[Records from a data source]
===

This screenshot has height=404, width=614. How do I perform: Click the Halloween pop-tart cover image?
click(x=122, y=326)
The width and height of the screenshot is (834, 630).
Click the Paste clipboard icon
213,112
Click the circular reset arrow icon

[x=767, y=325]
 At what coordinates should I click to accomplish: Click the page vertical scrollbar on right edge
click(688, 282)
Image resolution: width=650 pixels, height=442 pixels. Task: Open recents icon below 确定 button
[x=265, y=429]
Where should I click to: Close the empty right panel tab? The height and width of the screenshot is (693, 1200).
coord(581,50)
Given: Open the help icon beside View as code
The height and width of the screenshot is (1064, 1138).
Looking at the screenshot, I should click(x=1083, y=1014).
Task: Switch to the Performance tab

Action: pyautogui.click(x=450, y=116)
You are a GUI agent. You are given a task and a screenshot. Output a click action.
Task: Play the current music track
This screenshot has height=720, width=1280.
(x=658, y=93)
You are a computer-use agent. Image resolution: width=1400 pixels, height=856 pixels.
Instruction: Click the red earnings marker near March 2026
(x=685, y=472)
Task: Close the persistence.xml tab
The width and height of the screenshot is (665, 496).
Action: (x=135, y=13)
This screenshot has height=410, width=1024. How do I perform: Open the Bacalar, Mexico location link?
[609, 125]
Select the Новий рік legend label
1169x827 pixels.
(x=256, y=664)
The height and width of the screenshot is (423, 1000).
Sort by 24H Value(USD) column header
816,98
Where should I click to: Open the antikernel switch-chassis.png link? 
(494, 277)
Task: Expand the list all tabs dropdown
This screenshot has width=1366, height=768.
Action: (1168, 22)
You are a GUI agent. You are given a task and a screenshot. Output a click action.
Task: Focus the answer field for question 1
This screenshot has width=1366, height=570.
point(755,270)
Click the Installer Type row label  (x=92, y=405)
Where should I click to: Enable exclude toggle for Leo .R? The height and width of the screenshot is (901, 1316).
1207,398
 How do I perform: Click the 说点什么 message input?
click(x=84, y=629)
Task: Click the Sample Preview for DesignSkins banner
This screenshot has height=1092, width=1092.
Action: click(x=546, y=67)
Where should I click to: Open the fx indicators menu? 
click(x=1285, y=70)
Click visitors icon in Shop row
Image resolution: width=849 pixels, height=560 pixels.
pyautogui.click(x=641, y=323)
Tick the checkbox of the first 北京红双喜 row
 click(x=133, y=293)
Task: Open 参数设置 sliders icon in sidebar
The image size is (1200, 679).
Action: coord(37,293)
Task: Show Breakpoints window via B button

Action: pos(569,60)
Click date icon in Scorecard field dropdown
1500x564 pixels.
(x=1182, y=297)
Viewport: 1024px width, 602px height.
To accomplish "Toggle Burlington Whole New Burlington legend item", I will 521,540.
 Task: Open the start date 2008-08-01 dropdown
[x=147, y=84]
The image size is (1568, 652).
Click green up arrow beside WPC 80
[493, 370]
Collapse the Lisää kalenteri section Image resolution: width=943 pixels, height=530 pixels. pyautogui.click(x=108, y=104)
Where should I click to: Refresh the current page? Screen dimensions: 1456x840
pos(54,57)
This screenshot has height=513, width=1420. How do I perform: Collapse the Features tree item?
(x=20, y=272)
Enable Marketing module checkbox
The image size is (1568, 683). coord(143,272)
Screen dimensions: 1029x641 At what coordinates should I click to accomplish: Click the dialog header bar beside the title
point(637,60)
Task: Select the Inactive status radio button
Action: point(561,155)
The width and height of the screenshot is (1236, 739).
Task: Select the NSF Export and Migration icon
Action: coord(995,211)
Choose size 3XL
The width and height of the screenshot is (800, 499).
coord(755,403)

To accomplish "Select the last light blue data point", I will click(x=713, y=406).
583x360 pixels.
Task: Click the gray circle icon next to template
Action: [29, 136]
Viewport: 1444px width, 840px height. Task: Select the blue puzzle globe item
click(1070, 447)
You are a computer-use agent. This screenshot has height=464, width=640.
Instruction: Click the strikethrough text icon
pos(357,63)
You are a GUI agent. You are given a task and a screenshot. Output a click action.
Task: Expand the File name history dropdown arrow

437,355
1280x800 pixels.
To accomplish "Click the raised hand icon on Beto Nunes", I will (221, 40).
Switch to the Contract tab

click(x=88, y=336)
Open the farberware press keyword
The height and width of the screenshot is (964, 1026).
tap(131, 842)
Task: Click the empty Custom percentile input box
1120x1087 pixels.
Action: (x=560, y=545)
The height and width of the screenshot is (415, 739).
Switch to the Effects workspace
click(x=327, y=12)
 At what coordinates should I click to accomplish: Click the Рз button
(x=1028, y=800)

===

■ WHAT YOU WILL DO: Your answer should be the lines of the records that hold the string "field".

■ SOLUTION:
Task: Focus the answer field for question 1
Click date icon in Scorecard field dropdown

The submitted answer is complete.